We went to Babybond, there's one not too far.


All I can say is it was like a Mastercard advert - priceless! My partner's face and reaction was amazing - he always thought he'd "bonded" with the blob (as we called it from the start for some peculiar reason) but "bonding" took on a whole new dimension when he actually saw the little thing bobbing about, for me too.

In my opinion don't do it. There is nothing in the world like meeting your baby for the first time and finding out yourself what it is. With my first baby the midwife pushed him through my legs so my partner and I could find out together and no money in the world could replace that feeling.


Even if you were really wanting one sex or another, there's no way you'd be disappointed on the day because (and I'm not trying to be alarmist :)) birthing a baby, especially your first is such a strange/scary/exhilarating/shocking experience that you are just glad that you have come through it and that you and the baby are both OK! There is no way on earth anyone could go through all that and then look at their newborn and wish it was something else.


There are so few opportunities in the world to be genuinely surprised, why spoil it for yourself for the sake of 20 weeks?
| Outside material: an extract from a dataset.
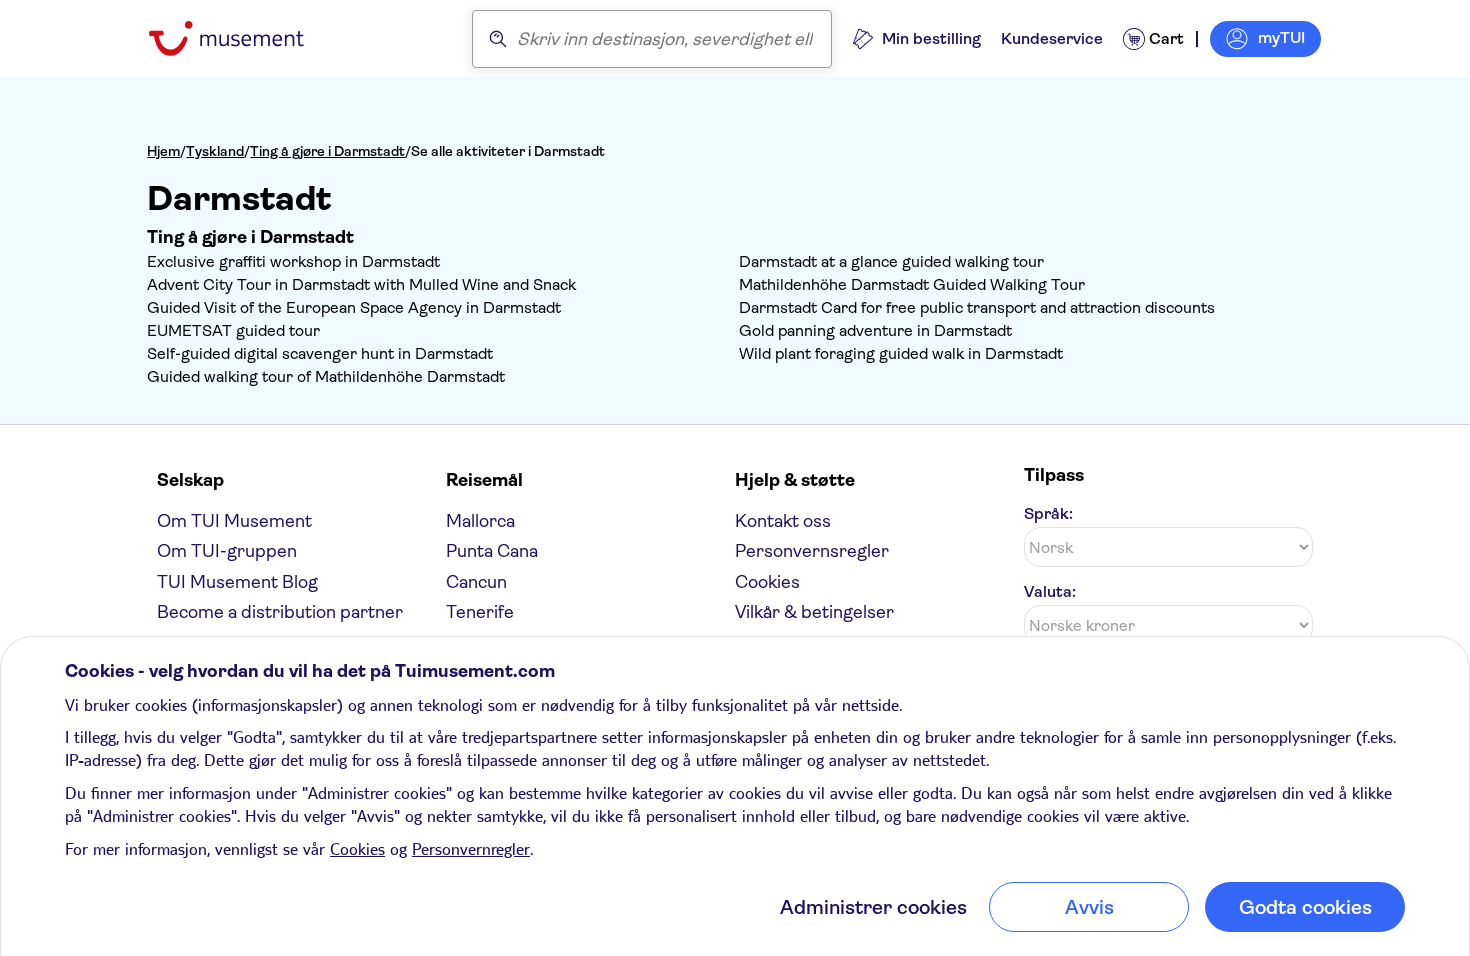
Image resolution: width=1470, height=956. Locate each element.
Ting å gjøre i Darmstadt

So you can buy more blue babygros than pink??


You've got to do what feels right, but you did ask!!!

I think I was so stunned by how surreal it all felt that if they had shouted "it's a lamp" I would have thought "um, okay!"


We didn't want to know either, but have to admit that once we did have a boy I quickly grew annoyed by all of the beige baby clothes we had (blah).

I kind of needed to know with the first one, the whole pregnancy 'thing' was difficult enough to deal with. Also it helped our arguments about names. Mr LG flatly refused to discuss names until he knew as not too argue about something that was purely academic.


And I have to say it really helped me feeling closer to the bump knowing he was a he. I have a sister and the thought of having a boy kind of threw me (not in a bad way, more in a 'what do they do, boys' way).


Second time round it was different. I wasn't worried about having either sex and thus did not really need to know. Somehow it was all so much more relaxed that it did not seem to matter that much. As long as the baby was healthy...it was a baby. (We did find out in the end though as Mr LG had the same arguments re names).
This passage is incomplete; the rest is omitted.